文摘Background: Systemic B-cell lymphomas have been studied using microarrays, which has led to a better understanding of their molecular characteristics. Initial microarray studies of these lymphomas have implicated several genes as important predictors of outcome. In this study, we used a tissue micro-array (TMA) to characterize primary cutaneous large B-cell lymphomas (PCLBCL). Methods: We studied 14 patients for whom clinical follow up was available, including four patients whose lesions were limited to the leg on presentation. Immunohistochemical staining with CD20, CD44, CD21, CD5, CD10, bcl-2, bcl-6, Ki67, p53, and multiple myeloma 1 (MUM1) was examined. Results: Our results identify two subgroups of lymphomas. The first group showed staining with bcl-6 and had an overall survival of 176 months (P=0.003).

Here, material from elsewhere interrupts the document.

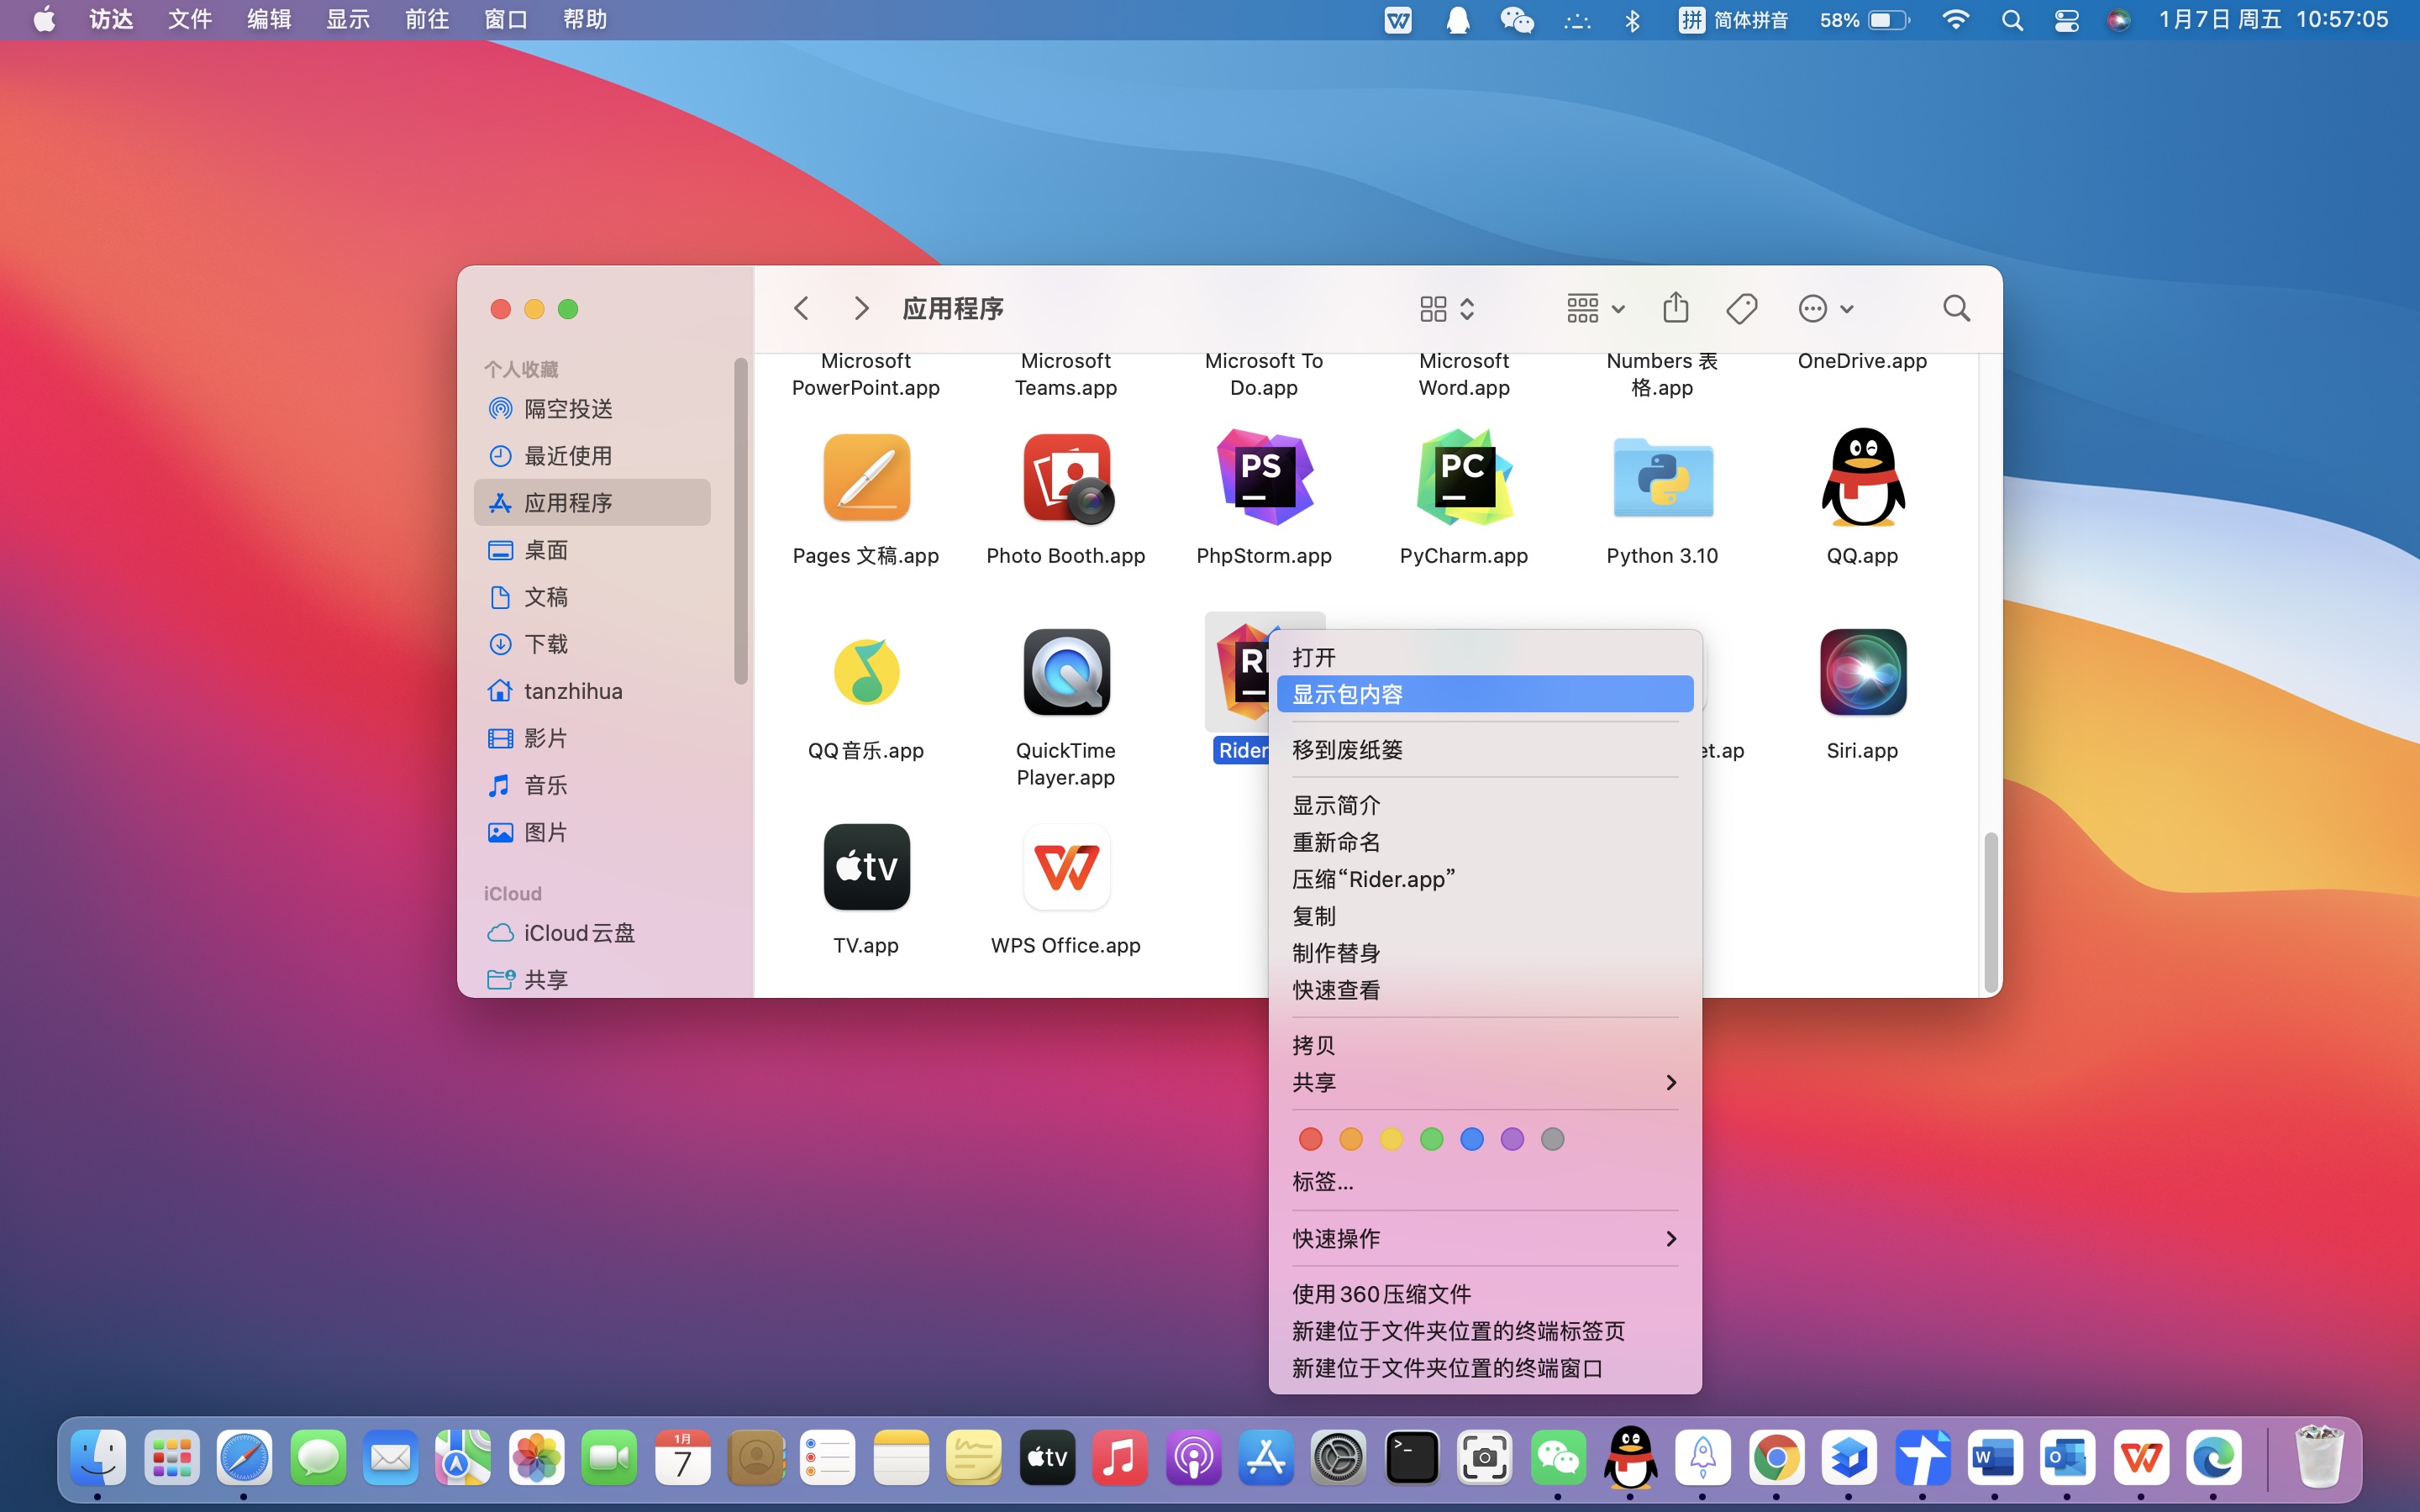2420x1512 pixels.
Task: Expand the 共享 submenu arrow
Action: click(x=1670, y=1082)
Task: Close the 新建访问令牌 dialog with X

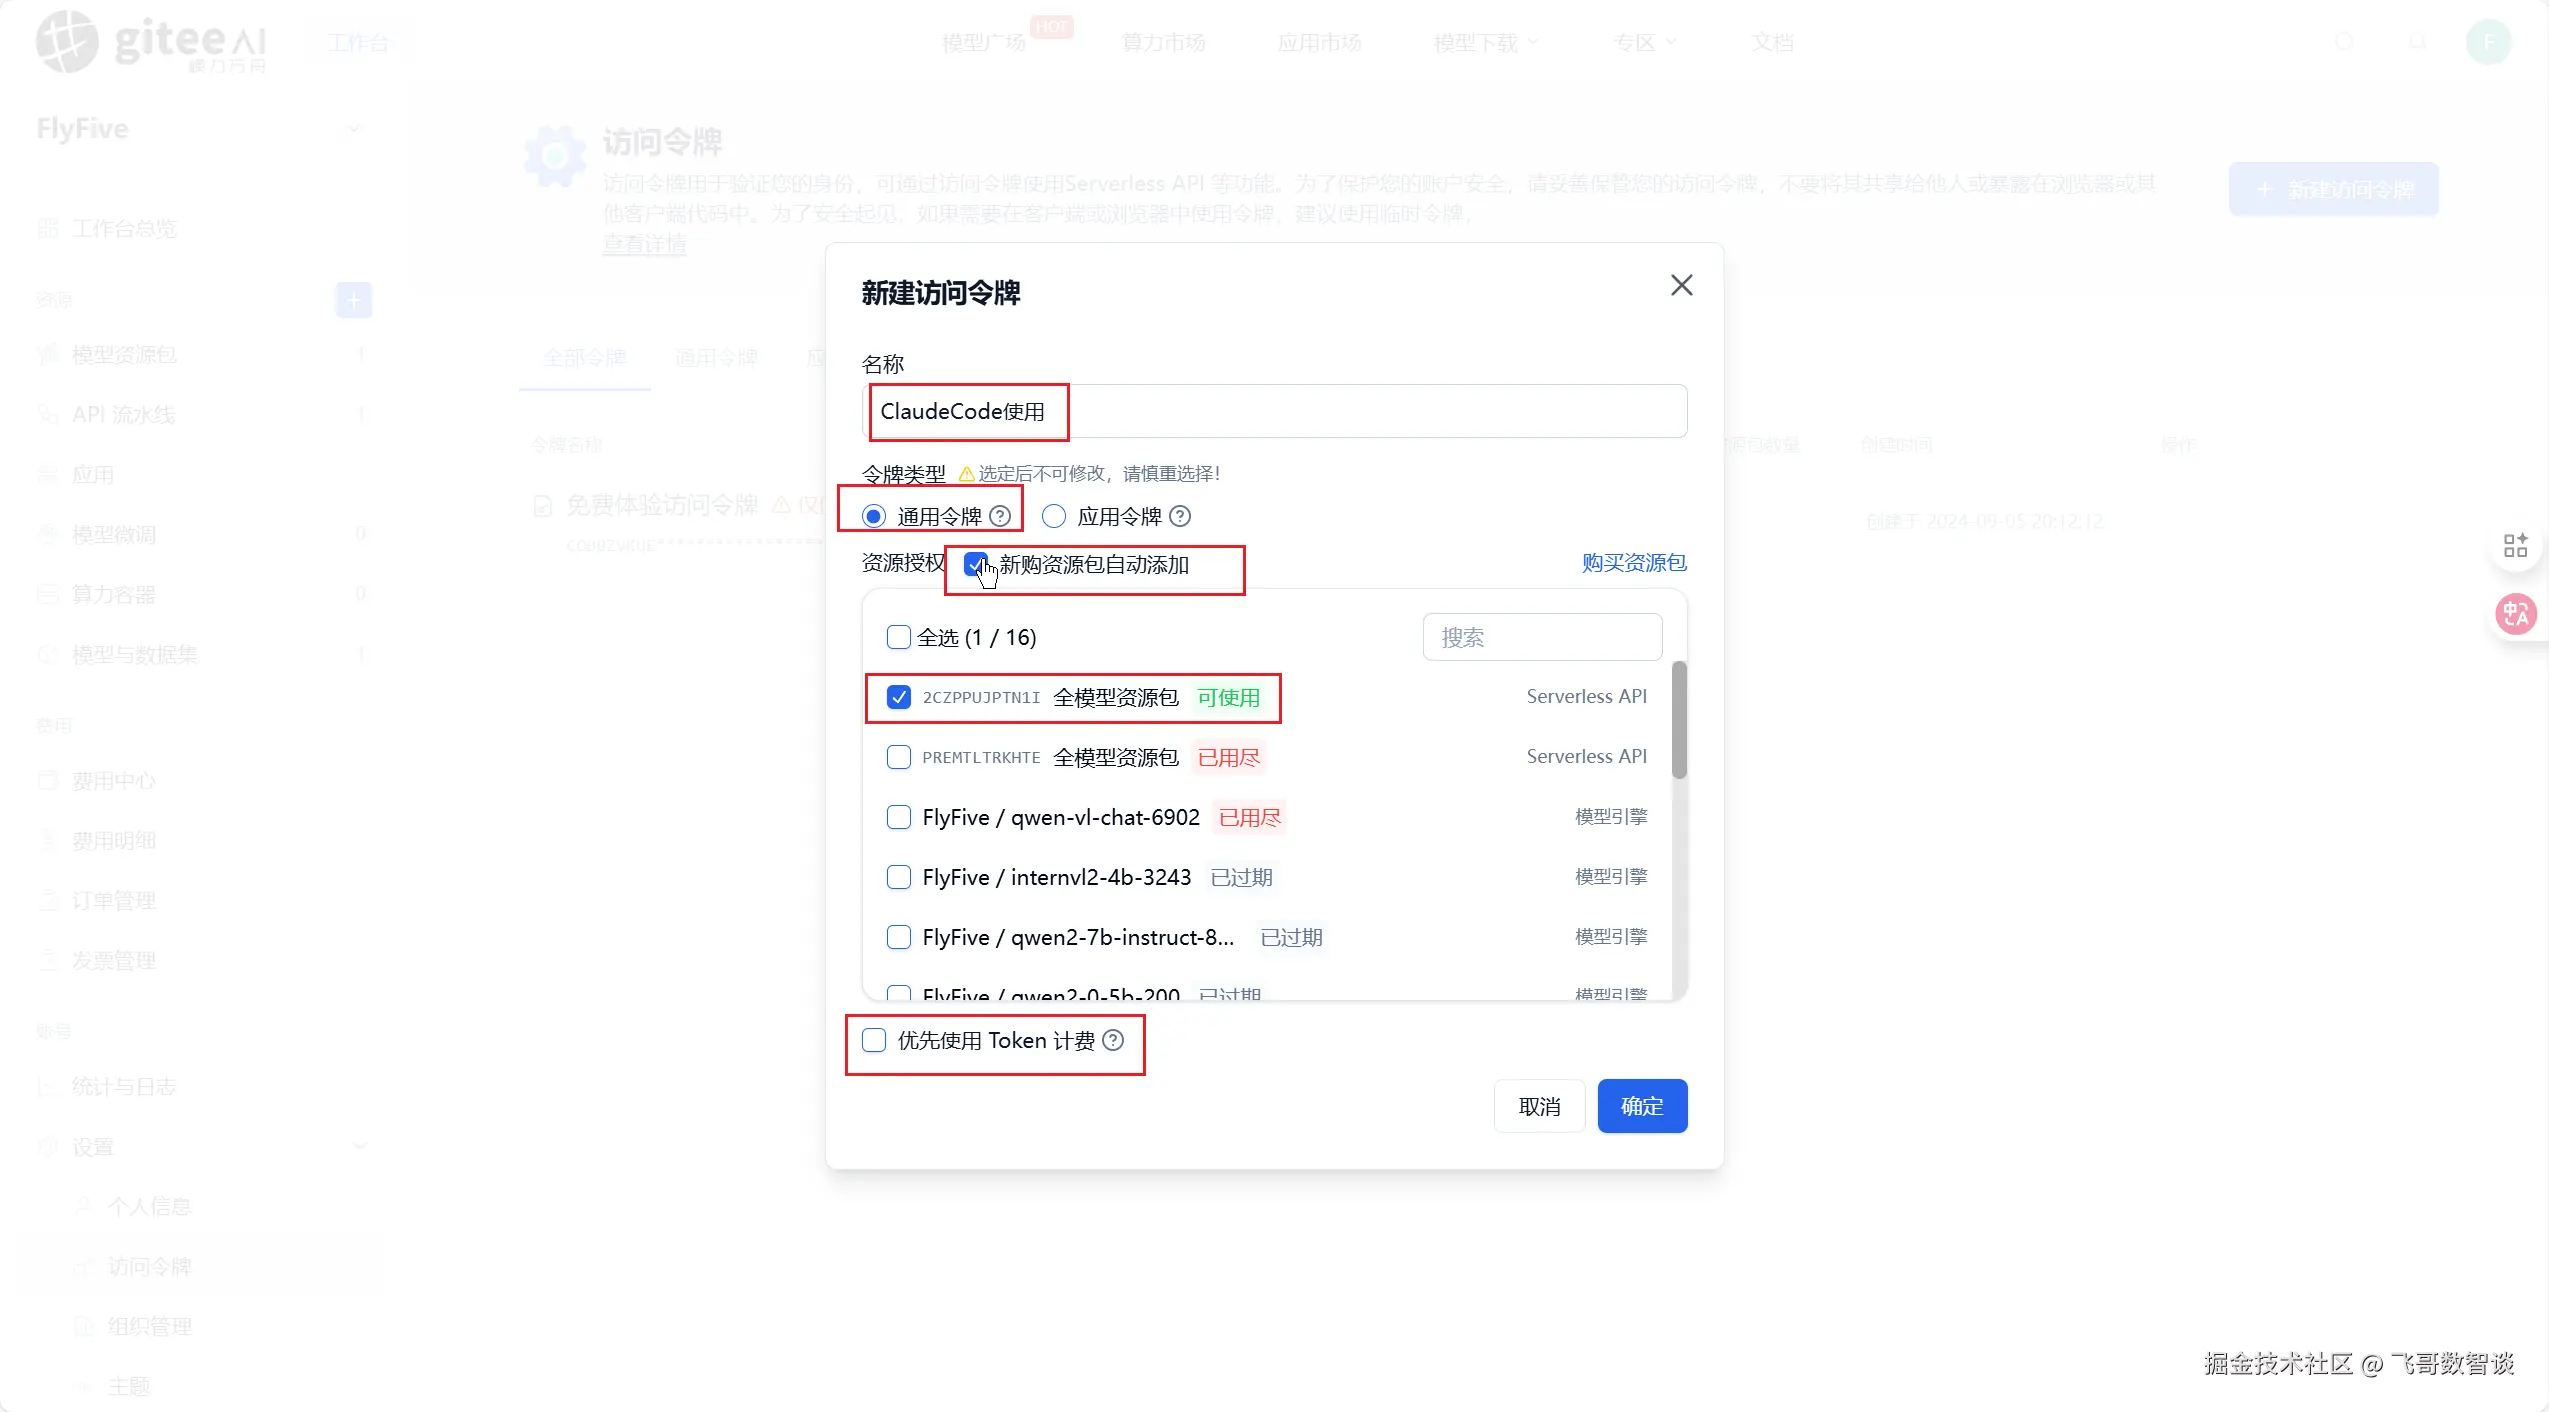Action: point(1681,286)
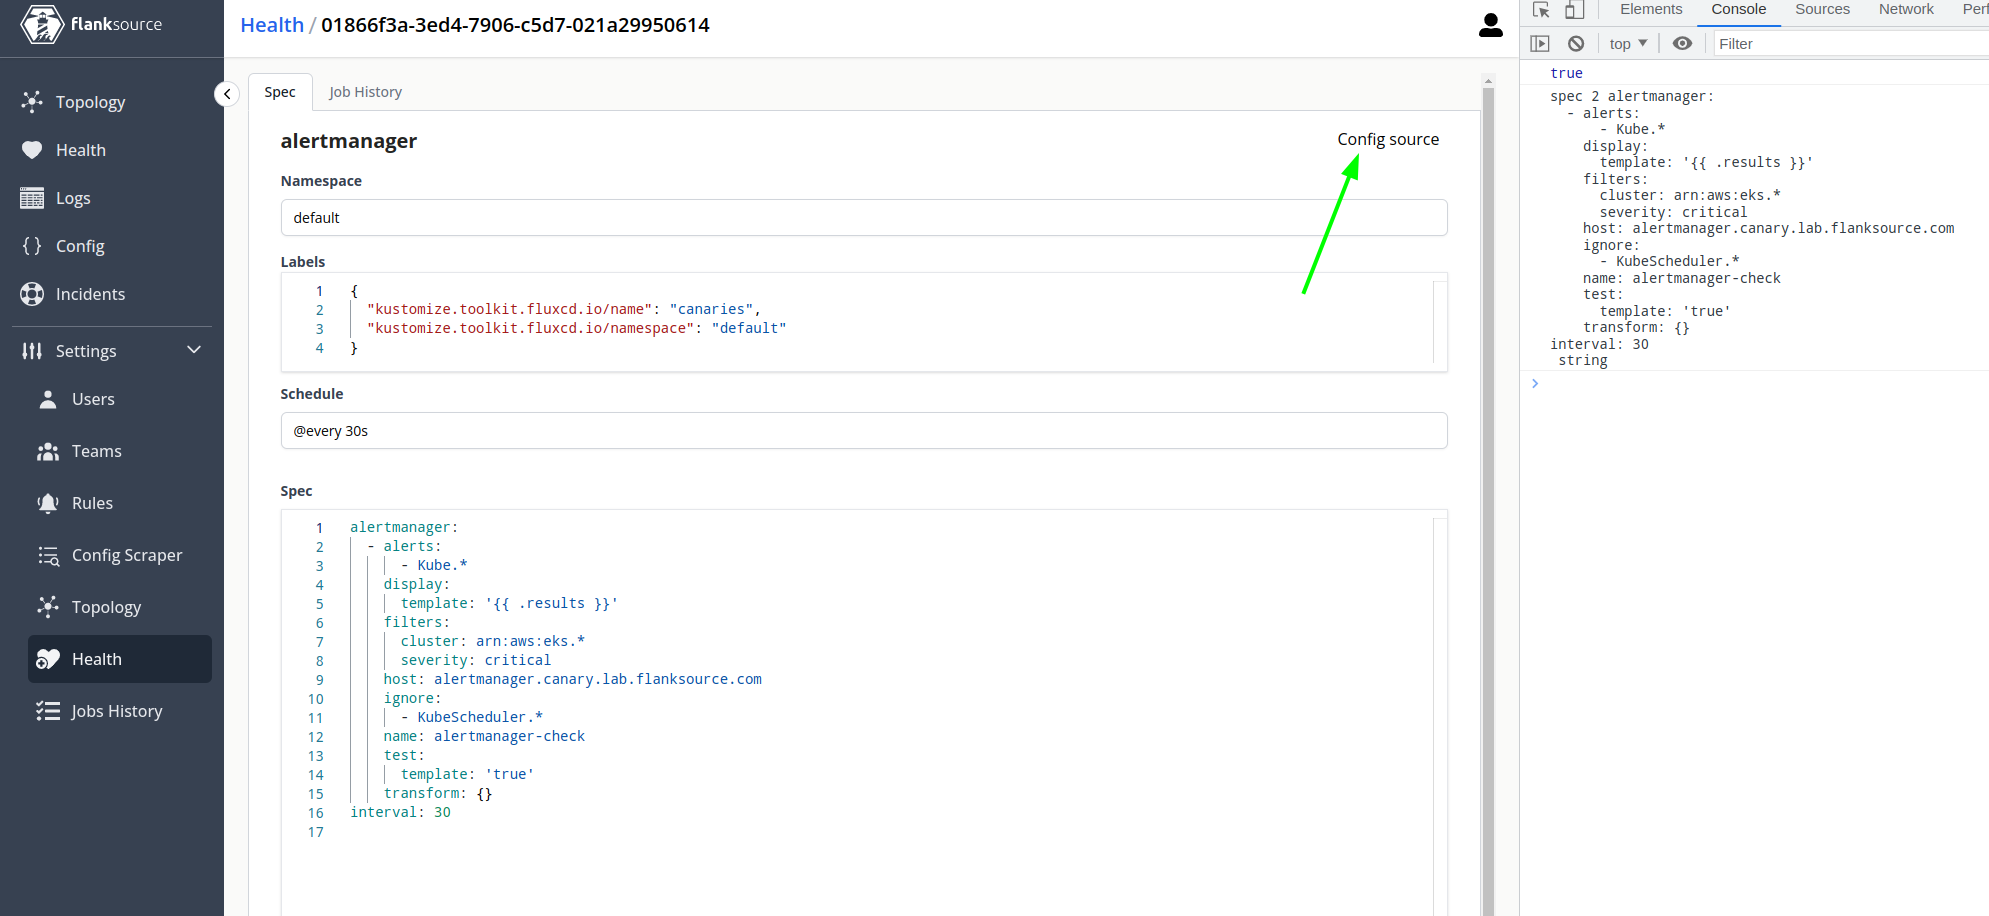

The majority of this group was negative for MUM1. The second group lacked staining with bcl-6 and had an overall survival of 26 months, with a majority of these cases staining with MUM1. Three of four patients with PCLBCL of the leg showed no staining with bcl-6. Conclusions: Our study demonstrates the utility of TMAs in the analysis of PCLBCL and that expression of bcl-6 and MUM1 correlates with survival.